Because Barnett's attorney failed to investigate a facially confusing return of service, the district court did not err in finding no good cause for the delay in service. See Palmer v. Hofman, 745 N.W.2d 745, 748 (Iowa Ct.App. 2008) (stating attorney's failure to monitor progress of service in his office did not amount to good cause).
(2) Defendants' "misleading" conduct
Barnett cites two examples of "misleading" conduct by the defendants. First, she contends the defendants should not have waited to file their motion to dismiss until after the expiration of the ninety-day service window. The district court rejected this argument, stating:
Defendants had no legal obligation to alert the Plaintiff as to any such deficiencies, except as required to do so within the Rules of Civil Procedure. In fact, they may have been remiss in their duties as attorneys for the Defendants to do other than what they did in this particular case.
We discern no error in this conclusion. See Mokhtarian v. GTE Midwest Inc., 578 N.W.2d 666, 669 (Iowa 1998) (stating the plaintiff cannot rely on the opposing party to inform him or her that service was not sufficient under our Rules of Civil Procedure and then argue the delay in service was justified by previous unsuccessful or legally insignificant attempts at service).
Barnett next contends that Attorney Kelinson misled her by acknowledging receipt of the documents.
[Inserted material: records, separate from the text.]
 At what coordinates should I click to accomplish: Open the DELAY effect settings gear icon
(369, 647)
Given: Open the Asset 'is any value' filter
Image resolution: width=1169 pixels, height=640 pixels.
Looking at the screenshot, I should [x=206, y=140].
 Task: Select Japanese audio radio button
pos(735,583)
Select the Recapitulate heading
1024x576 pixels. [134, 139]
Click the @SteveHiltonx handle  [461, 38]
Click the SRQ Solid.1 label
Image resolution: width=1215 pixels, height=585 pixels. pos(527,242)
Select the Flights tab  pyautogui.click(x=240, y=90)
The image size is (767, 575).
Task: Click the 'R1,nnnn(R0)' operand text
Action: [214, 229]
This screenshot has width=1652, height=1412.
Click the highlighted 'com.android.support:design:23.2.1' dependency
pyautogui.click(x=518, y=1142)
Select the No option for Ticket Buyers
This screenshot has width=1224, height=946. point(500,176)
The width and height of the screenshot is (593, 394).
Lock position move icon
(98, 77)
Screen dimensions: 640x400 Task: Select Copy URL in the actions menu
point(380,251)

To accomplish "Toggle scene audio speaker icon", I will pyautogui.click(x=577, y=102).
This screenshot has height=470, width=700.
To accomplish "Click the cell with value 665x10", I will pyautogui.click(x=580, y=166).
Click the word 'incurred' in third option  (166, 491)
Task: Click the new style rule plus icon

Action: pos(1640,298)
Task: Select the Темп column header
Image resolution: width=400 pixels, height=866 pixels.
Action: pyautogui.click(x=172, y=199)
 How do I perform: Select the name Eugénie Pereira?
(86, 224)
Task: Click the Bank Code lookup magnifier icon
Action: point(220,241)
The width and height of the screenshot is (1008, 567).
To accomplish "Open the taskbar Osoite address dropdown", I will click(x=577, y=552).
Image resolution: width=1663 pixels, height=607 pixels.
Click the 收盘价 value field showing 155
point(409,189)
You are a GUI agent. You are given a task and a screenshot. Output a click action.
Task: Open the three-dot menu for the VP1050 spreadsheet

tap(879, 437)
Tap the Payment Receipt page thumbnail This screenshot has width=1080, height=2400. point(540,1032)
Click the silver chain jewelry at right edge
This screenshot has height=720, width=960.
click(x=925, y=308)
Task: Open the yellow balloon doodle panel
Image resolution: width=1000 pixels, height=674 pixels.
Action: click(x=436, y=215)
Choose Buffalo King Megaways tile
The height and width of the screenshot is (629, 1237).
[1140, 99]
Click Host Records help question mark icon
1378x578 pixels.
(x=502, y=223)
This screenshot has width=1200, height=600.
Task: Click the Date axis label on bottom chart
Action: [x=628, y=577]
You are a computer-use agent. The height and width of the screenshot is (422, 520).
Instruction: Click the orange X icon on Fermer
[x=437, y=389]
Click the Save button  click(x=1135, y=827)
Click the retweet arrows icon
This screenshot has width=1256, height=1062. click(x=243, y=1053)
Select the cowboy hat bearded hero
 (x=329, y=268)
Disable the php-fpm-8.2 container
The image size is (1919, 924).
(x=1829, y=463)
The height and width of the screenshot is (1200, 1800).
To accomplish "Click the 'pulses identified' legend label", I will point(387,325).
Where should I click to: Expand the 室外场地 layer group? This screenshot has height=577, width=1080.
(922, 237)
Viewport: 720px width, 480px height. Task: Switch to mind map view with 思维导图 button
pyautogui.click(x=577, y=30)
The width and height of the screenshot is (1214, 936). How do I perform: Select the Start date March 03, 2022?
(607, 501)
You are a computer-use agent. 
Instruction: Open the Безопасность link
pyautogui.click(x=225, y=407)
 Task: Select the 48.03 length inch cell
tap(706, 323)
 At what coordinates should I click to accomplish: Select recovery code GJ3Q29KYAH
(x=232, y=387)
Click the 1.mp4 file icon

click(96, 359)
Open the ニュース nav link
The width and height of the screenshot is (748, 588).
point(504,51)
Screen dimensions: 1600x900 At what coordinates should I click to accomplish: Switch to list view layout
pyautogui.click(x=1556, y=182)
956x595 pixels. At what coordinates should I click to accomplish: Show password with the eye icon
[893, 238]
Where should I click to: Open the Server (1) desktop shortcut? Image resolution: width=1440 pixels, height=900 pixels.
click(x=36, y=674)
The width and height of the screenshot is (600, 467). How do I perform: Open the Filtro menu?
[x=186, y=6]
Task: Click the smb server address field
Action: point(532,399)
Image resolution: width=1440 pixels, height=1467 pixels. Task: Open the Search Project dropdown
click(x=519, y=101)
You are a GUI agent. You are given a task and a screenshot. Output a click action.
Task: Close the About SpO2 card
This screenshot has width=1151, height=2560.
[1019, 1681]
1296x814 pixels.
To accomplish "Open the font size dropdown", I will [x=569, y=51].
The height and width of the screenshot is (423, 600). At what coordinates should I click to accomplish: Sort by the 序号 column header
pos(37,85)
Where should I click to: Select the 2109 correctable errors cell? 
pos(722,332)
We recognize the process server obtained Kelinson's signature on the bottom of his service directions, creating some confusion as to whether Kelinson accepted service on behalf of the physicians. The district court resolved this confusion in favor of the defendants, citing Kelinson's testimony that he was not the personal attorney of either Wimer or Herwig and "did not have any authority to accept service on behalf of any of these individual physicians." The court's finding is supported by substantial evidence. Additionally, it is established that the plaintiff has the burden of ensuring proper and timely service. Id. Based on this principle, it was incumbent on Barnett to resolve any confusion generated by Kelinson's signature. In light of her failure to do so, the district court did not err in finding an absence of good cause for delayed service.
(3) Mitigating circumstances
Barnett's final argument is a reiteration of arguments made above. We find it unnecessary to address them again.
II. Disposition
We affirm the district court's dismissal of Barnett's petition. To the extent Barnett raises additional arguments in support of reversal, we conclude the district court adequately addressed them and correctly applied the law.
AFFIRMED.
Vogel and Vaitheswaran, JJ. concur. Sackett, C.J. dissents.
I dissent. I would reverse and remand.
I believe Barnett qualified for a "good cause" extension of the service deadline.